- _PROMPT_:
Please arrange the following material as a numbered list, one item per line, and leave out the blank lines.

BEGIN RECORDS FOR THE EXERCISE

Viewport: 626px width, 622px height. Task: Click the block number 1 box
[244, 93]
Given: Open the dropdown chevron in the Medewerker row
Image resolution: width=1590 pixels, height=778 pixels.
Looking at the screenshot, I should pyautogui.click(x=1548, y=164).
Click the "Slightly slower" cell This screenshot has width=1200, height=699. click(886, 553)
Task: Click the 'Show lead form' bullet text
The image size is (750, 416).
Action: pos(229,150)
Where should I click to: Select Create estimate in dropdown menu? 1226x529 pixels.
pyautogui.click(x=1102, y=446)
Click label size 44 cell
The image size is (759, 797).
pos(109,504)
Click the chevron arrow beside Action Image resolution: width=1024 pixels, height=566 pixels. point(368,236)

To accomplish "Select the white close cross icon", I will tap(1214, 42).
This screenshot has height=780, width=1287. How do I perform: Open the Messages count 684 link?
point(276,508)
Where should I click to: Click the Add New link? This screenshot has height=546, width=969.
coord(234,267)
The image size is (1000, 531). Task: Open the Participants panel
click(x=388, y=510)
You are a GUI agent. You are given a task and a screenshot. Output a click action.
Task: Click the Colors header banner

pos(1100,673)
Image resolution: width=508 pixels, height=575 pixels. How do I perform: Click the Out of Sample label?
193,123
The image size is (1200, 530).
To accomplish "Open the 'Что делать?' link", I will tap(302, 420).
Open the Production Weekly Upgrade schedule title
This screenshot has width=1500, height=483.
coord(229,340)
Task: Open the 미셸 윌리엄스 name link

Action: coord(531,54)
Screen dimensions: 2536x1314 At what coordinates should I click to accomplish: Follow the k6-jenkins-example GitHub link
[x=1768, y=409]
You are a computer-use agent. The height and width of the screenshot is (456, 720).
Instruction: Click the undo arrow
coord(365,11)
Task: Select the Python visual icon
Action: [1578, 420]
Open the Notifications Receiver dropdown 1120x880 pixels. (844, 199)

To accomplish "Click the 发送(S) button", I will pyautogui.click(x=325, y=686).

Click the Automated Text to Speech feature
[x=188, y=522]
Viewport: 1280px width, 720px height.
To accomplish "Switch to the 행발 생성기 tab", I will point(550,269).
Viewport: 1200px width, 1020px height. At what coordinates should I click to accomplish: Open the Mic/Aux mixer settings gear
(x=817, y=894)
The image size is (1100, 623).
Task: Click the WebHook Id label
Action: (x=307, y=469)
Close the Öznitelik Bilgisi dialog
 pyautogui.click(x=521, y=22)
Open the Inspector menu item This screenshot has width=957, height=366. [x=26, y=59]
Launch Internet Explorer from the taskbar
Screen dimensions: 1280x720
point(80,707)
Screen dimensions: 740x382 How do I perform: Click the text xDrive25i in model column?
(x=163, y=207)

END RECORDS FOR THE EXERCISE

- _SOLUTION_:
1. Viewport: 626px width, 622px height. Task: Click the block number 1 box
2. [244, 93]
3. Given: Open the dropdown chevron in the Medewerker row
4. Image resolution: width=1590 pixels, height=778 pixels.
5. Looking at the screenshot, I should pyautogui.click(x=1548, y=164).
6. Click the "Slightly slower" cell This screenshot has width=1200, height=699. click(886, 553)
7. Task: Click the 'Show lead form' bullet text
8. The image size is (750, 416).
9. Action: pos(229,150)
10. Where should I click to: Select Create estimate in dropdown menu? 1226x529 pixels.
11. pyautogui.click(x=1102, y=446)
12. Click label size 44 cell
13. The image size is (759, 797).
14. pos(109,504)
15. Click the chevron arrow beside Action Image resolution: width=1024 pixels, height=566 pixels. point(368,236)
16. To accomplish "Select the white close cross icon", I will tap(1214, 42).
17. This screenshot has height=780, width=1287. How do I perform: Open the Messages count 684 link?
18. point(276,508)
19. Where should I click to: Click the Add New link? This screenshot has height=546, width=969.
20. coord(234,267)
21. The image size is (1000, 531). Task: Open the Participants panel
22. click(x=388, y=510)
23. You are a GUI agent. You are given a task and a screenshot. Output a click action.
24. Task: Click the Colors header banner
25. pos(1100,673)
26. Image resolution: width=508 pixels, height=575 pixels. How do I perform: Click the Out of Sample label?
27. 193,123
28. The image size is (1200, 530).
29. To accomplish "Open the 'Что делать?' link", I will tap(302, 420).
30. Open the Production Weekly Upgrade schedule title
31. This screenshot has width=1500, height=483.
32. coord(229,340)
33. Task: Open the 미셸 윌리엄스 name link
34. Action: coord(531,54)
35. Screen dimensions: 2536x1314 At what coordinates should I click to accomplish: Follow the k6-jenkins-example GitHub link
36. [x=1768, y=409]
37. You are a computer-use agent. The height and width of the screenshot is (456, 720).
38. Instruction: Click the undo arrow
39. coord(365,11)
40. Task: Select the Python visual icon
41. Action: [1578, 420]
42. Open the Notifications Receiver dropdown 1120x880 pixels. (844, 199)
43. To accomplish "Click the 发送(S) button", I will pyautogui.click(x=325, y=686).
44. Click the Automated Text to Speech feature
45. [x=188, y=522]
46. Viewport: 1280px width, 720px height.
47. To accomplish "Switch to the 행발 생성기 tab", I will point(550,269).
48. Viewport: 1200px width, 1020px height. At what coordinates should I click to accomplish: Open the Mic/Aux mixer settings gear
49. (x=817, y=894)
50. The image size is (1100, 623).
51. Task: Click the WebHook Id label
52. Action: (x=307, y=469)
53. Close the Öznitelik Bilgisi dialog
54.  pyautogui.click(x=521, y=22)
55. Open the Inspector menu item This screenshot has width=957, height=366. [x=26, y=59]
56. Launch Internet Explorer from the taskbar
57. Screen dimensions: 1280x720
58. point(80,707)
59. Screen dimensions: 740x382 How do I perform: Click the text xDrive25i in model column?
60. (x=163, y=207)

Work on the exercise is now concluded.